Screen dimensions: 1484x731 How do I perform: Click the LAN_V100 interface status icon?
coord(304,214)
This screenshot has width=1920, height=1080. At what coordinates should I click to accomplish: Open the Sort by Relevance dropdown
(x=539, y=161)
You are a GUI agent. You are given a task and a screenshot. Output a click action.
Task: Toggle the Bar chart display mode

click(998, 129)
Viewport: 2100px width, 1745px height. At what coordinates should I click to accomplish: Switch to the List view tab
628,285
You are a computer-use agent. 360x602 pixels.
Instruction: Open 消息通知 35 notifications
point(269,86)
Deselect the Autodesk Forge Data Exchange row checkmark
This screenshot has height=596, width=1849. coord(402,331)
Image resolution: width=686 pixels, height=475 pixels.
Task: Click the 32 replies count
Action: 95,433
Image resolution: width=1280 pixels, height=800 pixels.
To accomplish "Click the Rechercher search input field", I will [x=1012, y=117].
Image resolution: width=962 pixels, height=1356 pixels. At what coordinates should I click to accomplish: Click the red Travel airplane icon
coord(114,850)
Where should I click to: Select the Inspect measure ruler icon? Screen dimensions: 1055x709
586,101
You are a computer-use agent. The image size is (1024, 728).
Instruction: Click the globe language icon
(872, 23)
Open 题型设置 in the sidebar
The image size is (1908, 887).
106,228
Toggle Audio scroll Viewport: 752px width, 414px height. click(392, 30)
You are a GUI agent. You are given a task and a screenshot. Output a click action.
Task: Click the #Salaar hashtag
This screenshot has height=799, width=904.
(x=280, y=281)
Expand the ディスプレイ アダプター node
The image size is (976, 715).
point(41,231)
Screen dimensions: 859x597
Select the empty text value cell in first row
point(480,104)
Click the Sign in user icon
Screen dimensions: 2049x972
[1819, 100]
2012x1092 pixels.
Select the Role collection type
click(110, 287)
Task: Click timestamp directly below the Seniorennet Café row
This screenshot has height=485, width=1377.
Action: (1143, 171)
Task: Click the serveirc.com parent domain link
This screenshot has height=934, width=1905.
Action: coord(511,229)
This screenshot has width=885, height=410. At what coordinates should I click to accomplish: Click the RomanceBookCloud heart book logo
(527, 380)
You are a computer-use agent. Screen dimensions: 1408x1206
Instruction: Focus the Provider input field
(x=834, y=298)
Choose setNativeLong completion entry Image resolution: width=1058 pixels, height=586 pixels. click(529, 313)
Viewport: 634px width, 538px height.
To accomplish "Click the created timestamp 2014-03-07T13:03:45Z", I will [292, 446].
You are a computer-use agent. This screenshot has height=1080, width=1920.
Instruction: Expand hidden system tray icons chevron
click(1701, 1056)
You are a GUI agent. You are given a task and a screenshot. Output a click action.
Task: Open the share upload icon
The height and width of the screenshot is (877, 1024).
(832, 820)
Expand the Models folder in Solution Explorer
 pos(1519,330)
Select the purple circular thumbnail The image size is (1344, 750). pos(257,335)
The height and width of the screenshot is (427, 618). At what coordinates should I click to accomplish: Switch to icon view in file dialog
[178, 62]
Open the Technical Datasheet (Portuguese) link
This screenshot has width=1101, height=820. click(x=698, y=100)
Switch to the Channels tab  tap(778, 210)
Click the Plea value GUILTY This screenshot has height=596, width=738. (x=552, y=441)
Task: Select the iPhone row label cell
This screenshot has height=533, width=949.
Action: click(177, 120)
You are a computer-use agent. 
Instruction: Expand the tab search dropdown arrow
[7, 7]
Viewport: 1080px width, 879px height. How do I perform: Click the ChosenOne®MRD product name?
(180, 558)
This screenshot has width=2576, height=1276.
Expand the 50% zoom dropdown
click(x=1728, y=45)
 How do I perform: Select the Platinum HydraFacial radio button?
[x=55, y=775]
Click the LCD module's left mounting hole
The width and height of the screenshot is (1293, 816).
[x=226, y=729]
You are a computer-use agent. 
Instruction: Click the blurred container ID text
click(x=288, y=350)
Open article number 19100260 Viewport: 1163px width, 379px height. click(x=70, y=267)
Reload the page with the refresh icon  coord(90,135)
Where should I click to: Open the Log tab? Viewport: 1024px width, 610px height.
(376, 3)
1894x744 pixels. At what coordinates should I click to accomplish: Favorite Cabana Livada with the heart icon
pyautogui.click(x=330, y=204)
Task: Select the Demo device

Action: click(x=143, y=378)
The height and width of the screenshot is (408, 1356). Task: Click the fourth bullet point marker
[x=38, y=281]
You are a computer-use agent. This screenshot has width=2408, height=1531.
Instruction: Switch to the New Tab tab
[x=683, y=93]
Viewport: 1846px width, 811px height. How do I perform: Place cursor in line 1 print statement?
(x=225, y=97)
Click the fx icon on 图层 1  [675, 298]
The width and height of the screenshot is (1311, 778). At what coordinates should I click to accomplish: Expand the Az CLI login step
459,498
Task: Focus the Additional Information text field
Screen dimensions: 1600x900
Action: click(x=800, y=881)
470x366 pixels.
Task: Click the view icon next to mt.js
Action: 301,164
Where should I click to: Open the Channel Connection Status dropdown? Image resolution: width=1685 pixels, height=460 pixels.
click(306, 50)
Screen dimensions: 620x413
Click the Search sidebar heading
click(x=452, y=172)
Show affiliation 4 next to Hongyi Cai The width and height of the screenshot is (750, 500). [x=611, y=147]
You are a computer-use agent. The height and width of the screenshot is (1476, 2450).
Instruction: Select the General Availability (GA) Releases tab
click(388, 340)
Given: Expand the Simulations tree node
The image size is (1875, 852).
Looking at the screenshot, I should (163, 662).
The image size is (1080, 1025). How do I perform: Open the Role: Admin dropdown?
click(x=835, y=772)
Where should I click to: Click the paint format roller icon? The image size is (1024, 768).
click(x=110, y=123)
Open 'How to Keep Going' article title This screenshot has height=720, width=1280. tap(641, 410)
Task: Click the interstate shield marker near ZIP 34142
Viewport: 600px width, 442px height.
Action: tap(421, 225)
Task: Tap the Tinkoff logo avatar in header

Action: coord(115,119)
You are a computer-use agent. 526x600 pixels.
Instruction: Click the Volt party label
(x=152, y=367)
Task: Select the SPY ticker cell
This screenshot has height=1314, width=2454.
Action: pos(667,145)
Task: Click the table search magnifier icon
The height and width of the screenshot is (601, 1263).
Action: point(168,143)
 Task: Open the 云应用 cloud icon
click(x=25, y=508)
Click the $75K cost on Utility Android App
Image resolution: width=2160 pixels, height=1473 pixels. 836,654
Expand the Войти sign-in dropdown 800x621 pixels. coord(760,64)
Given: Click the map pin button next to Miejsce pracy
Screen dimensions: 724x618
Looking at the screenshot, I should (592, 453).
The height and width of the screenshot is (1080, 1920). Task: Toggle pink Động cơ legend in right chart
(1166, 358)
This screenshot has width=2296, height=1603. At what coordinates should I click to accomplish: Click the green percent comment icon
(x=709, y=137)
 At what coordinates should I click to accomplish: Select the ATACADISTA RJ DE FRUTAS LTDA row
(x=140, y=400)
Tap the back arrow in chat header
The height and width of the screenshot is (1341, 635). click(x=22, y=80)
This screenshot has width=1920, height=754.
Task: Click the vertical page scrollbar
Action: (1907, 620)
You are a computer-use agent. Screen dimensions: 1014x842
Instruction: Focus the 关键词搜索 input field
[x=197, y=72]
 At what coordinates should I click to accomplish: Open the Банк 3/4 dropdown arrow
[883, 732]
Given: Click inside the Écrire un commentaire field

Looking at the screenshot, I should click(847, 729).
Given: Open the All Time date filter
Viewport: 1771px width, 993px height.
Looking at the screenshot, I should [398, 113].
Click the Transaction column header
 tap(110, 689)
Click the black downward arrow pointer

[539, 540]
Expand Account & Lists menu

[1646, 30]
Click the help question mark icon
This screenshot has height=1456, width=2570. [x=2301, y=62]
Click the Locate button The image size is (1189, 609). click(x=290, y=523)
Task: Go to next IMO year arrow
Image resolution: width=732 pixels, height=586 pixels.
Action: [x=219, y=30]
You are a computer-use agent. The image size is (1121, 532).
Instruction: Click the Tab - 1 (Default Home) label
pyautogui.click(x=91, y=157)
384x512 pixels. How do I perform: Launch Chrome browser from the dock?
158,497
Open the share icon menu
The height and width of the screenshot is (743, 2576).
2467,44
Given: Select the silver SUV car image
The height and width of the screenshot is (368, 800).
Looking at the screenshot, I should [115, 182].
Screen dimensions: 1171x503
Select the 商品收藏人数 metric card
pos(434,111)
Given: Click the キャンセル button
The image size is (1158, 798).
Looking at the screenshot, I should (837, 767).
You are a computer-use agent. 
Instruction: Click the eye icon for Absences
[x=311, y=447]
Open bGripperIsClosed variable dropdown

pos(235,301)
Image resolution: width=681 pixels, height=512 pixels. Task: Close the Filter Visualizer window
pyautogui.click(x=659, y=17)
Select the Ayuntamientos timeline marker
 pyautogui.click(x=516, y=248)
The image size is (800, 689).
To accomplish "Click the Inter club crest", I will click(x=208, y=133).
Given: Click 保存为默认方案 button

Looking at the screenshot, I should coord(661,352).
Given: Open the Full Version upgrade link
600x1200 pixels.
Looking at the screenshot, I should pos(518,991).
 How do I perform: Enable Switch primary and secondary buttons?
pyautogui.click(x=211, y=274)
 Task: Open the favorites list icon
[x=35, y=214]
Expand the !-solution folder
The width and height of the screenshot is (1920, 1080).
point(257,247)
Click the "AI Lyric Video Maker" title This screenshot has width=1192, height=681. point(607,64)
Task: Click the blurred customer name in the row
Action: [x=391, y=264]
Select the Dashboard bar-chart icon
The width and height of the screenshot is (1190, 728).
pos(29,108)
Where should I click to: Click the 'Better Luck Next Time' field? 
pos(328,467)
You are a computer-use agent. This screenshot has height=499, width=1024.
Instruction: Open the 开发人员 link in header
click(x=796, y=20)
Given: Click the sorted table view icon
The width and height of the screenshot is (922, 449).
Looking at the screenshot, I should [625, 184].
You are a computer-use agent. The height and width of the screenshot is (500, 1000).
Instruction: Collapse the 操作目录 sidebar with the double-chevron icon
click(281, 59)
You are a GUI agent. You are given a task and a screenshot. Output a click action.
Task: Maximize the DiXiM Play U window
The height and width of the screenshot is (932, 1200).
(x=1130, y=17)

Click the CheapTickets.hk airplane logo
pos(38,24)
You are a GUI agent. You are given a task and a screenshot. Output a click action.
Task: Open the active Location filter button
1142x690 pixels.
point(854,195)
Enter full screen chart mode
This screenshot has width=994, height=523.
◇ ◇ ◇ ◇ ◇ ◇ ◇
TASK DESCRIPTION: Put into a JSON list of strings the lines starting with the line that contains "You are a computer-use agent. Screen dimensions: 1014x842" and going on through the line that contains "Click the Locate", one string for each line, with blank lines left out.

SOLUTION FOR THIS TASK:
[
  "You are a computer-use agent. Screen dimensions: 1014x842",
  "Instruction: Focus the 关键词搜索 input field",
  "[x=197, y=72]",
  " At what coordinates should I click to accomplish: Open the Банк 3/4 dropdown arrow",
  "[883, 732]",
  "Given: Click inside the Écrire un commentaire field",
  "Looking at the screenshot, I should click(847, 729).",
  "Given: Open the All Time date filter",
  "Viewport: 1771px width, 993px height.",
  "Looking at the screenshot, I should [398, 113].",
  "Click the Transaction column header",
  " tap(110, 689)",
  "Click the black downward arrow pointer",
  "[539, 540]",
  "Expand Account & Lists menu",
  "[1646, 30]",
  "Click the help question mark icon",
  "This screenshot has height=1456, width=2570. [x=2301, y=62]",
  "Click the Locate button The image size is (1189, 609). click(x=290, y=523)"
]